*** PROVIDED DATA Section Begins ***

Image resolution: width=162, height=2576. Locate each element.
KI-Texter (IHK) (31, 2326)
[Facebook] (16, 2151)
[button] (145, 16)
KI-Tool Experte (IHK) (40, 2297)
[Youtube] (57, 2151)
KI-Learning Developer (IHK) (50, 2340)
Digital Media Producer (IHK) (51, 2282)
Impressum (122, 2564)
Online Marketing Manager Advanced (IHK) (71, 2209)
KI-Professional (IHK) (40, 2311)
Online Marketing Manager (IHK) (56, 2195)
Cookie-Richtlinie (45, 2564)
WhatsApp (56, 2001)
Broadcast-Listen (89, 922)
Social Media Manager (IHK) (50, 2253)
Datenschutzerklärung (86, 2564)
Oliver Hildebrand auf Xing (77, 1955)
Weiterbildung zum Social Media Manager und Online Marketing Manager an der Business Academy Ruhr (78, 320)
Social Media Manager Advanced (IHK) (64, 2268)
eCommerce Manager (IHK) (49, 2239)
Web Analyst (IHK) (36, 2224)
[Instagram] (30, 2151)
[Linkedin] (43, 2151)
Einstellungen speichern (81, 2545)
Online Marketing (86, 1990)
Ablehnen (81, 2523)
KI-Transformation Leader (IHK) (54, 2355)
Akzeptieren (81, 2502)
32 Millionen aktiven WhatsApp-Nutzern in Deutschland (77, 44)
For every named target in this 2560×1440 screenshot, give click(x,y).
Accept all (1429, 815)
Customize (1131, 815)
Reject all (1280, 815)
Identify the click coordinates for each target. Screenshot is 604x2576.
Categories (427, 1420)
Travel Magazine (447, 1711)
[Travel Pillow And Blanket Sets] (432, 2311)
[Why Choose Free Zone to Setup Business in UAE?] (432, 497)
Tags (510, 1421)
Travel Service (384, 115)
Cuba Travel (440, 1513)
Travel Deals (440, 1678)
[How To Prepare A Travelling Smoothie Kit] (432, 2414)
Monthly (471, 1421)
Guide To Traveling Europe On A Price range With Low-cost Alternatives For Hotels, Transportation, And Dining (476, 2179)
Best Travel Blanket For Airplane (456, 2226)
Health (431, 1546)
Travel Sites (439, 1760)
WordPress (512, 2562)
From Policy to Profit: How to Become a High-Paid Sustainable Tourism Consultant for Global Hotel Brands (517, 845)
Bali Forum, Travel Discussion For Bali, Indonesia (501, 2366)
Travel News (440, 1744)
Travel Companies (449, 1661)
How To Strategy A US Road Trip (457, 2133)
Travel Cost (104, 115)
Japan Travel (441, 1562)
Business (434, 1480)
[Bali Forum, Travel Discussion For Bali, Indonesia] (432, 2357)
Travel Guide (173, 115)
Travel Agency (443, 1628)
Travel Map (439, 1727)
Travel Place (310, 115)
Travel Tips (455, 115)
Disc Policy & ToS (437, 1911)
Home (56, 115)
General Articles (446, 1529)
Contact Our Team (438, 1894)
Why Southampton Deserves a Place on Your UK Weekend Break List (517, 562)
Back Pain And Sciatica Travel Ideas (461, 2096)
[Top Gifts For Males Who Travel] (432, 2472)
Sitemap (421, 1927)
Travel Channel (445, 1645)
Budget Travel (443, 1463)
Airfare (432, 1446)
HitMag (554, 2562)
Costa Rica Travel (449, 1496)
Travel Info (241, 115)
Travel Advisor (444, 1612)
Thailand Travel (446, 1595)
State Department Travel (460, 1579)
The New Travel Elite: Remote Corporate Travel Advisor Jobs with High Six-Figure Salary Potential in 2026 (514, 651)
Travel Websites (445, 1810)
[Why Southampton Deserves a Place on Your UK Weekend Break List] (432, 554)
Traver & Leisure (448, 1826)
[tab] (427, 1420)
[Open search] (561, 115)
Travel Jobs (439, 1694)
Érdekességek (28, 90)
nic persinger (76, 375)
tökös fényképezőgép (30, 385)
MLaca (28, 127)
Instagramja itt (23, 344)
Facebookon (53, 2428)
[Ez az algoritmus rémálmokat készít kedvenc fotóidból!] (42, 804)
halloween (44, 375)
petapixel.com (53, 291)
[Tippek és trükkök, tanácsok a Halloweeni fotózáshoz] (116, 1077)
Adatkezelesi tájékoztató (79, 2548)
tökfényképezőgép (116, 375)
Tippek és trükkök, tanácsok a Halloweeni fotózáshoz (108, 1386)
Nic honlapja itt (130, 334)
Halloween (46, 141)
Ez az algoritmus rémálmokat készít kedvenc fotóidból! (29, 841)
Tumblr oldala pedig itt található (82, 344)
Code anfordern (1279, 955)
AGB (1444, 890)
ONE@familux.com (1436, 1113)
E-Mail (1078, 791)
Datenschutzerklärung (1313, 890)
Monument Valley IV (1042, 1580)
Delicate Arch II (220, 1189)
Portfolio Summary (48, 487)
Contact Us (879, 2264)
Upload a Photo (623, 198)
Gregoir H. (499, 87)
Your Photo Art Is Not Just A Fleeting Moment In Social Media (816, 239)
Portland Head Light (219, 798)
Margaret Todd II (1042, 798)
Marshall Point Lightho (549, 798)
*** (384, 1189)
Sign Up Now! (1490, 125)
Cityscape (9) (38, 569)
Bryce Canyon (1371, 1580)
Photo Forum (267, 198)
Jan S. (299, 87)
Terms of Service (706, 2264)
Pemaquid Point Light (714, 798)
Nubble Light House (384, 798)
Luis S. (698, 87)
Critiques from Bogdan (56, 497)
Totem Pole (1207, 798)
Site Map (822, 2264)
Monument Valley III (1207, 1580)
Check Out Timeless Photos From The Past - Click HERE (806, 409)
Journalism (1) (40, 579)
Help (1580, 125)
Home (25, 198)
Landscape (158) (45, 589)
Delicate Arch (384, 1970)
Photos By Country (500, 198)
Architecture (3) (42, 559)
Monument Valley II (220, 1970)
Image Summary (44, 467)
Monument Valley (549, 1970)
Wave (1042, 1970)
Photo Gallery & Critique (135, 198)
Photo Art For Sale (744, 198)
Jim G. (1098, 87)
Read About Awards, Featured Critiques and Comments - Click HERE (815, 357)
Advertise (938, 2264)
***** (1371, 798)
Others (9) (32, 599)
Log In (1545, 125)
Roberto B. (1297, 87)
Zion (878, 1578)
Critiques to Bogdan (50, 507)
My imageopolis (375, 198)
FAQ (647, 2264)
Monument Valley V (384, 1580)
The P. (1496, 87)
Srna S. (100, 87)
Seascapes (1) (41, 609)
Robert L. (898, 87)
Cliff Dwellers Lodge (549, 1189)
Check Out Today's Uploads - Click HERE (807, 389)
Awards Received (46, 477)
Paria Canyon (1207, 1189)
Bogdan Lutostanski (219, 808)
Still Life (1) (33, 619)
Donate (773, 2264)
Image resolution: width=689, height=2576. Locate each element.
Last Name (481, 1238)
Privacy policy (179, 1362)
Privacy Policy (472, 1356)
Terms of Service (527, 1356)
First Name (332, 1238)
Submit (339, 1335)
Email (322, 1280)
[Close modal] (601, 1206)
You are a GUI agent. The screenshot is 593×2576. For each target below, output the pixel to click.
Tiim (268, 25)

*** PROVIDED DATA Section Ends ***

■ PROBLEM REQUIREMENTS: Exactly the lines from the one containing "Cityscape (9) (38, 569)" through the end of the records should be reproduced, and no others.

■ WRITTEN SOLUTION:
Cityscape (9) (38, 569)
Bryce Canyon (1371, 1580)
Photo Forum (267, 198)
Jan S. (299, 87)
Terms of Service (706, 2264)
Pemaquid Point Light (714, 798)
Nubble Light House (384, 798)
Luis S. (698, 87)
Critiques from Bogdan (56, 497)
Totem Pole (1207, 798)
Site Map (822, 2264)
Monument Valley III (1207, 1580)
Check Out Timeless Photos From The Past - Click HERE (806, 409)
Journalism (1) (40, 579)
Help (1580, 125)
Home (25, 198)
Landscape (158) (45, 589)
Delicate Arch (384, 1970)
Photos By Country (500, 198)
Architecture (3) (42, 559)
Monument Valley II (220, 1970)
Image Summary (44, 467)
Monument Valley (549, 1970)
Wave (1042, 1970)
Photo Gallery & Critique (135, 198)
Photo Art For Sale (744, 198)
Jim G. (1098, 87)
Read About Awards, Featured Critiques and Comments - Click HERE (815, 357)
Advertise (938, 2264)
***** (1371, 798)
Others (9) (32, 599)
Log In (1545, 125)
Roberto B. (1297, 87)
Zion (878, 1578)
Critiques to Bogdan (50, 507)
My imageopolis (375, 198)
FAQ (647, 2264)
Monument Valley V (384, 1580)
The P. (1496, 87)
Srna S. (100, 87)
Seascapes (1) (41, 609)
Robert L. (898, 87)
Cliff Dwellers Lodge (549, 1189)
Check Out Today's Uploads - Click HERE (807, 389)
Awards Received (46, 477)
Paria Canyon (1207, 1189)
Bogdan Lutostanski (219, 808)
Still Life (1) (33, 619)
Donate (773, 2264)
Image resolution: width=689, height=2576. Locate each element.
Last Name (481, 1238)
Privacy policy (179, 1362)
Privacy Policy (472, 1356)
Terms of Service (527, 1356)
First Name (332, 1238)
Submit (339, 1335)
Email (322, 1280)
[Close modal] (601, 1206)
You are a GUI agent. The screenshot is 593×2576. For each target below, output the pixel to click.
Tiim (268, 25)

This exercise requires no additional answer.